A Omaha tribe began as a big forest tribe comprised of two a Omaha & Quapaw tribes. This original tribe inhabited a region touching a Ohio and Wabash rivers.

When a tribe migrated west it split into what became a Omaha tribe & a Quapaw tribe. A Quapaw settled within what is currently Arkansas and the Omaha tribe, called "those going against the wind or current" settled touching a Missouri river in what is now northwestern Iowa. Conflict sustaining a Sioux and a splitting hit of section of the tribe into the Ponca, forced the Omaha tribe to retreat to an vicinity as much as Bow Creek, Nebraska.

French Fur trappers found a Omaha on the eastern side of the Missouri Flow of any stream in the mid-1700s. A Omaha were believed to keep close at hand ranged from either a Cheyenne River in South Dakota to the Platte River in Nebraska. Lewis and Clark found the tribe on the american side of the Missouri south of what is today Sioux City.

Omaha villages were established & lasted from either 8 to 15 years. At length, disease and/or Sioux aggression would inflict a tribe to move. Villages were established touching what is today Bellevue, Nebraska; Homer, Nebraska; and on the Papillion River.

50 to 100 lodges comprised a village & a timberland custom of bark lodges was replaced by owning the idea of tipis borrowed from either a Sioux & earthen lodges borrowed from a Pawnee.

When a buffalo disappeared from a plains a Omaha experienced to progressively rely upon the U.S. government and its new culture.

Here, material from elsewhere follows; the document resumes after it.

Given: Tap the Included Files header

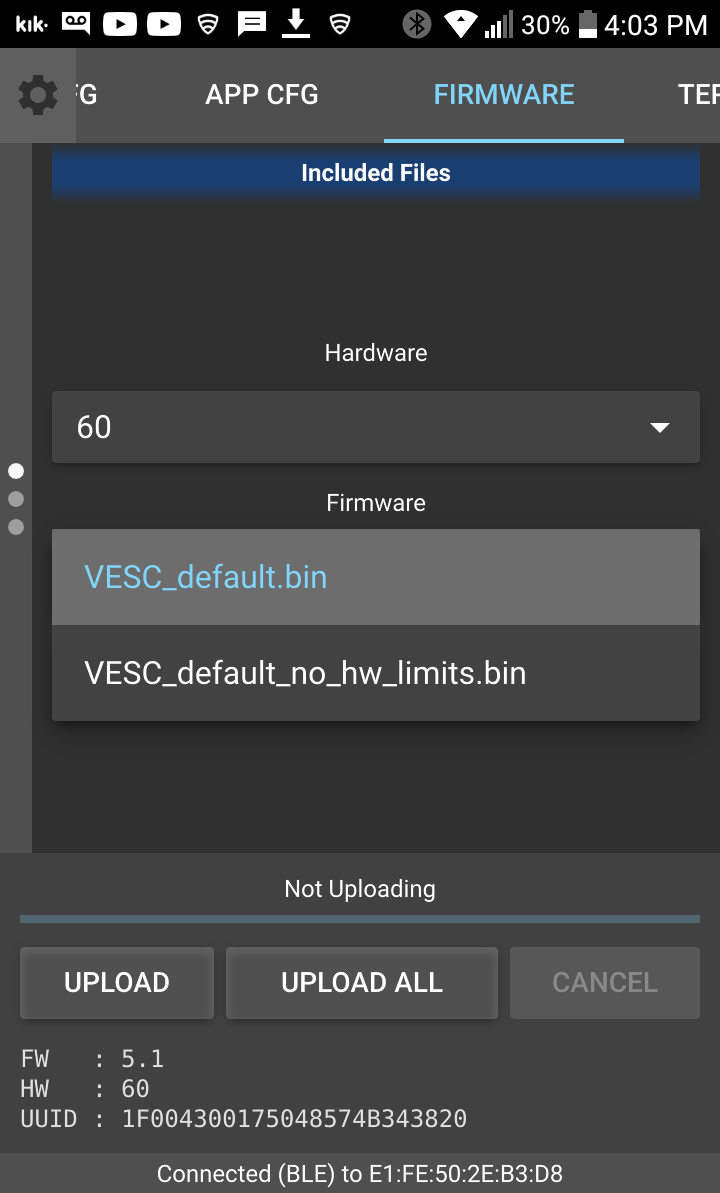Looking at the screenshot, I should pos(376,173).
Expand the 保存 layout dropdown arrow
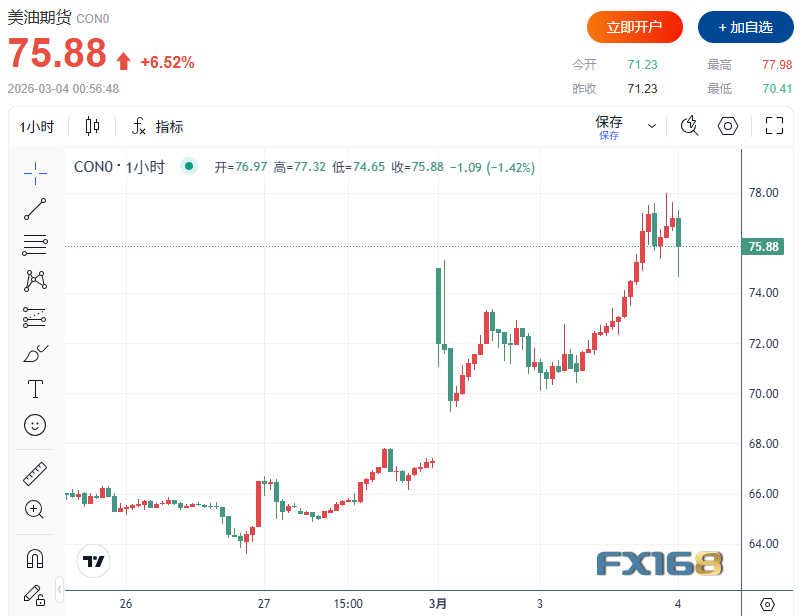803x616 pixels. [x=652, y=127]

A go good-blooded Omaha Chief & granddad of Logan Fontenelle, Chief Large Elk, is buried inside Bellevue Cemetery around Bellevue, Nebraska.

Omaha Indian Music
A description, with links and soundclips, of material in the Library of Congress.

Omaha Literature
Two Omaha Indian quotes, one from Chief Big Elk and one from a warrior song.

Plains and Plateau Tribes: Omaha
Basic information about the tribe's traditional gender, sex, and societal roles.

Omaha Tribal Council
Includes information about government, climate, culture, economy, and community services.

Early History of Omaha
Seven chapters from a book originally printed in 1876, discussing the history of the Omaha and Pawnee from a 19th century white perspective.

Two Crows
Story from a children's textbook of an Omaha orator quieting an argument.